The advice was outlined in a letter from chief medical officer Dr Tony Holohan which has been sent to the HSE after a new recommendation from the National Immunisation Advisory Committee (Niac).
The HSE will now consider the advice and how it can be used in the national vaccine rollout.
If the advice is taken up, people who have received their first AstraZeneca dose will now receive a second jab at least four weeks earlier.
The HSE's decision will depend on whether enough vaccines are available to make this change, The Irish Times reports.
The gap between AstraZeneca doses was initially 16 weeks before being reduced to 12 weeks.
Studies in the UK have found that the Pfizer and AstraZeneca vaccines are only 33 per cent effective in protecting against infection by the delta variant, first identified in India, but effectiveness rises to 80 per cent after two doses.
Speaking at Thursday's National Public Health Emergency Team (Nphet) briefing, Professor Philip Nolan said incidence rates among young adults remain high, with an increasing rate of infection being noted among people aged 19-24.
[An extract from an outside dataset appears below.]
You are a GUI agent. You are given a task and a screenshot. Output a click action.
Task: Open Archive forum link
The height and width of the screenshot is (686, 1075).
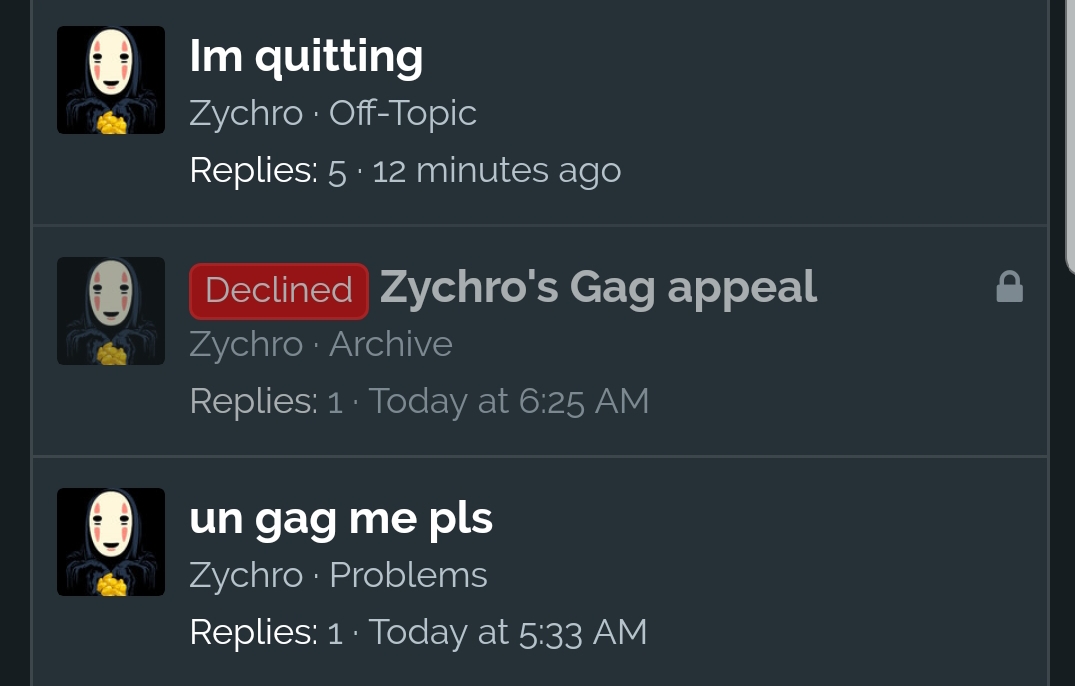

He added the wider incidence rates among all age groups is stable, estimating the reproductive of R number as being “just below one”.
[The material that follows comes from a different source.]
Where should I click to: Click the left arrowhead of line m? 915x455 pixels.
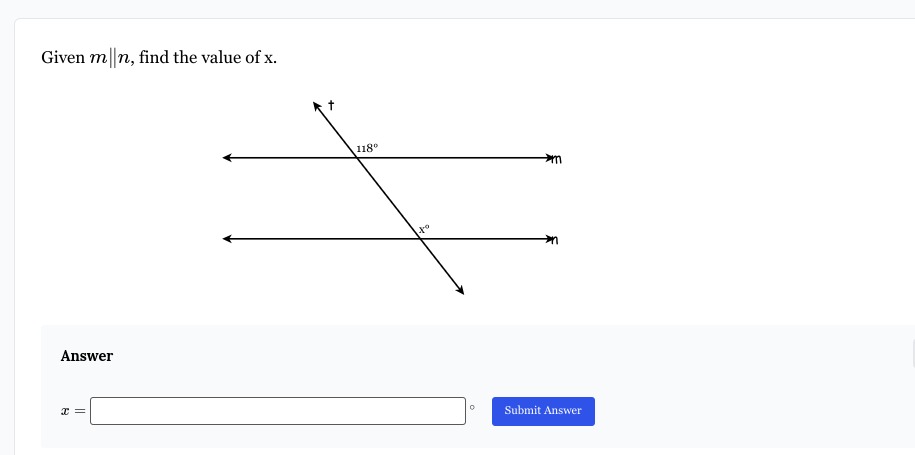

On a positive note, Prof Nolan said incidence rates are dropping among vaccinated cohorts, with the 'vaccine effect' now being seen among people in their sixties.
Asked about his tweet on Saturday night in which he expressed his shock at large outdoor crowds gathering in Dublin city centre, chief medical officer Dr Tony Holohan said his remarks were “not a moral judgement” but rather an opportunity to highlight situations which pose a significant risk for the transmission of the virus.
Dr Holohan said the crowds were similar to “Jones' Road on the day of an All-Ireland”, adding with crowds of that size social distancing could not be maintained, meaning if outdoor transmission was to occur it would be at such gatherings.
He added these crowds could have been anticipated given the good weather, but it was the scale of the crowds which was concerning.
Despite this, Dr Holohan said the public has, for the most part, remained “remarkably compliant”.